WHAT THE TASK ASKS:
Transcribe all of the data verbatim, please, and leave out its pictures.

Saved entries
━━━━━━━━━━━━━━━━━━━━━━━━━━━━━━

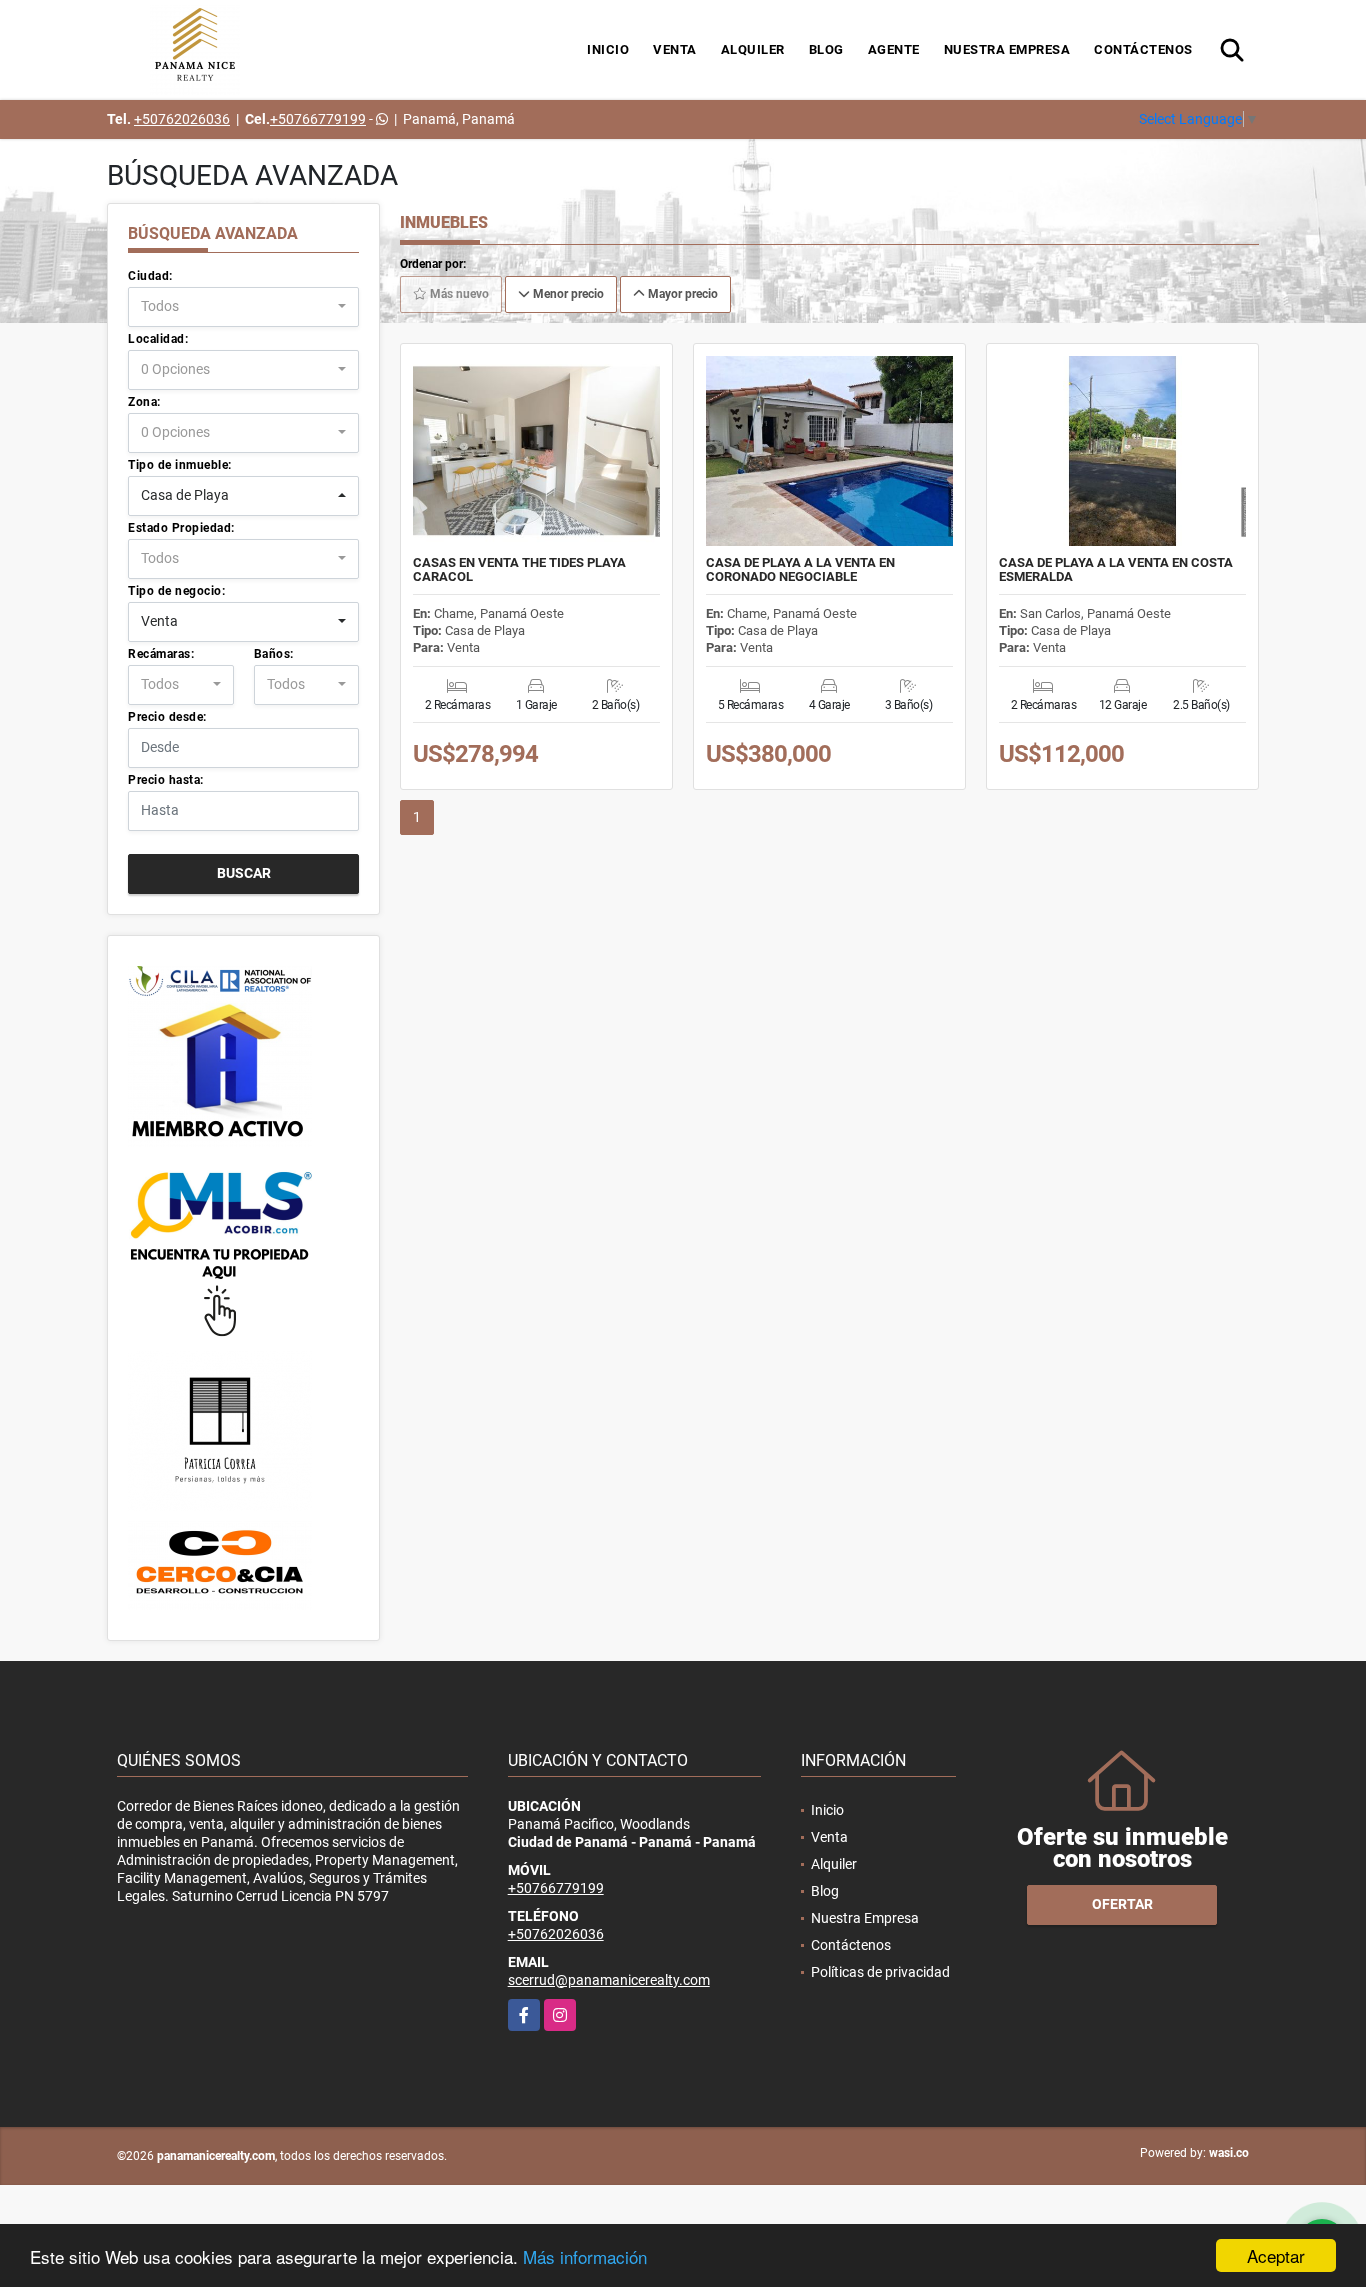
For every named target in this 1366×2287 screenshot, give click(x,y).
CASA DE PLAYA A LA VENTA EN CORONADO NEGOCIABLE (800, 570)
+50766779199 (318, 119)
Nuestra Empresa (1007, 49)
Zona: (144, 402)
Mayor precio (681, 294)
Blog (826, 49)
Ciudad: (150, 276)
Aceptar (1276, 2255)
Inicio (608, 49)
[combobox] (243, 307)
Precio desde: (167, 717)
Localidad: (158, 339)
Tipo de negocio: (176, 591)
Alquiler (753, 49)
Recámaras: (161, 654)
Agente (894, 49)
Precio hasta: (166, 780)
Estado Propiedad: (181, 528)
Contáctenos (1143, 49)
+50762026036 (182, 119)
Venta (675, 49)
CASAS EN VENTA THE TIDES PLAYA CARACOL (519, 570)
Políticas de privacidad (880, 1972)
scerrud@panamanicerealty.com (609, 1980)
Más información (585, 2256)
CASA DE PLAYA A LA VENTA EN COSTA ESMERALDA (1116, 570)
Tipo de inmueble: (180, 465)
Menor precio (567, 294)
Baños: (274, 654)
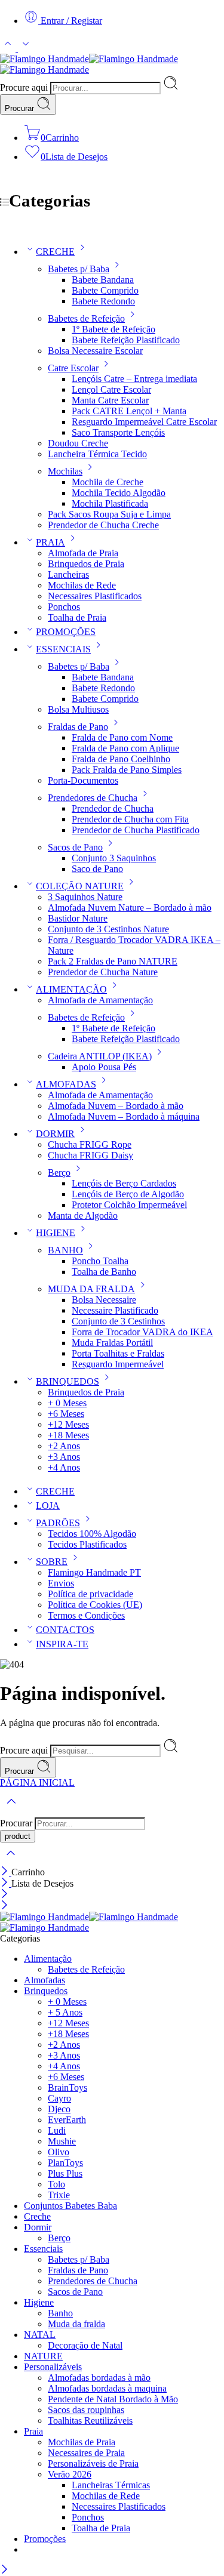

━━━━━━━━━━━━━━━━━━━━━━━━━━━━━━

RESPONSE BOX:
For every named target in this 1366×2287 screenshot, give click(x,y).
CASA DE PLAYA A LA VENTA EN CORONADO NEGOCIABLE (800, 570)
+50766779199 (318, 119)
Nuestra Empresa (1007, 49)
Zona: (144, 402)
Mayor precio (681, 294)
Blog (826, 49)
Ciudad: (150, 276)
Aceptar (1276, 2255)
Inicio (608, 49)
[combobox] (243, 307)
Precio desde: (167, 717)
Localidad: (158, 339)
Tipo de negocio: (176, 591)
Alquiler (753, 49)
Recámaras: (161, 654)
Agente (894, 49)
Precio hasta: (166, 780)
Estado Propiedad: (181, 528)
Contáctenos (1143, 49)
+50762026036 (182, 119)
Venta (675, 49)
CASAS EN VENTA THE TIDES PLAYA CARACOL (519, 570)
Políticas de privacidad (880, 1972)
scerrud@panamanicerealty.com (609, 1980)
Más información (585, 2256)
CASA DE PLAYA A LA VENTA EN COSTA ESMERALDA (1116, 570)
Tipo de inmueble: (180, 465)
Menor precio (567, 294)
Baños: (274, 654)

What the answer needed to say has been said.